Bolehkah Makan Semut dalam Pandangan Hukum Islam?
Pernahkah suatu waktu Anda tidak sengaja makan semut, baik itu di dalam minuman atau makanan yang sedang dikonsumsi? Tidak dapat dimungkiri, ketidaksengajaan tersebut terjadi, karena ukuran semut yang kecil dan tidak tampak dalam jangkauan mata, sehingga kerap kali ikut tertelan bersama makanan dan minuman saat disantap.
Lantas, bagaimana dengan kesucian makanan dan minuman yang telah dikerubuti semut, apalagi sudah menjadi bangkai? Apakah makanan dan minuman tersebut masih berstatus suci sehingga halal dimakan? Atau, sudah menjadi makanan yang najis dan tidak halal dimakan?
Sebelum membahas lebih dalam, simak hadis relevan berikut ini.
“Apabila seekor lalat hinggap di bejana milik salah seorang dari kalian, hendaknya ia mencelupkan lalat ke dalam minuman tersebut, kemudian membuangnya, karena pada salah satu sayapnya terdapat penyakit dan pada sayap lainnya terdapat penawarnya.” (HR. Al-Bukhari).
Hadis di atas memang menerangkan khusus pada hewan lalat, tetapi para ulama menetapkan landasan hadis tersebut terhadap kesucian air yang bercampur dengan bangkai hewan yang tidak mengalirkan darah ketika dibunuh, termasuk semut.
Menurut Imam Syafi’i, adanya perintah untuk melarutkan lalat dalam air tidak hanya khusus pada benda cair saja, melainkan juga berlaku pada makanan. Untuk itu, dapat disimpulkan makanan dan minuman yang tercampur dengan semut dalam keadaan hidup atau sudah menjadi bangkai masih tergolong suci.
Sementara itu, umat Muslim dilarang membunuh, apalagi mengonsumsi semut.
“Imam asy-Syafi’i dan para muridnya berkata, ‘Hewan yang dilarang dibunuh haram dikonsumsi, sebab seandainya hewan tersebut halal dikonsumsi tentu tidak haram membunuhnya.
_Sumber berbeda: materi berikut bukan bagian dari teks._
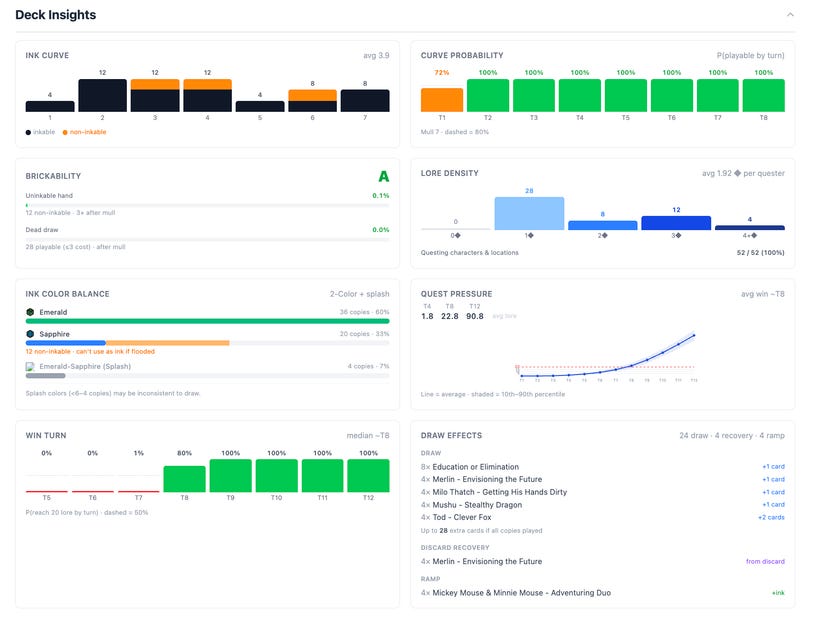Click the Emerald-Sapphire splash image icon

(30, 367)
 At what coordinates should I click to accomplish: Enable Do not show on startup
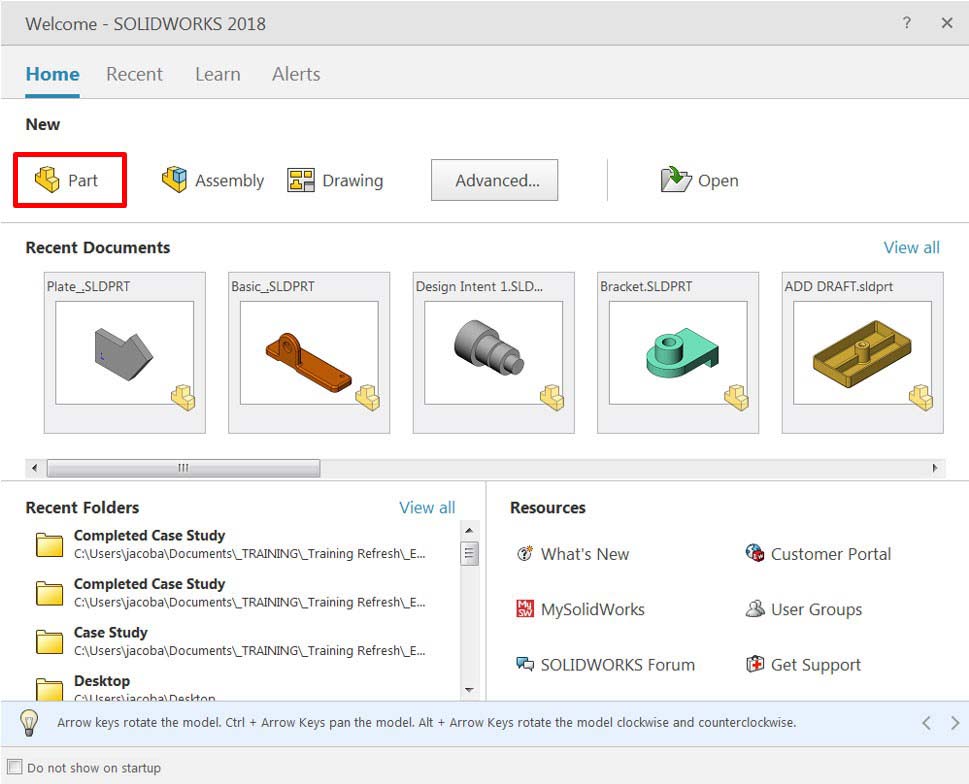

Di antara hewan yang diharamkan (dibunuh dan dikonsumsi) adalah semut dan lebah, kedua hewan tersebut haram dikonsumsi.” (Syekh Yahya bin Syaraf an-Nawawi, al-Majmu’ ala Syarh al-Muhadzab).
Sedangkan, apabila seseorang tidak sengaja menelan semut, maka orang itu tidak terkena dosa atas perbuatan tersebut.
“Sesungguhnya Allah membiarkan (mengampuni) kesalahan dari umatku akibat kekeliruan dan lupa serta keterpaksaan.” (HR. Ibnu Majah).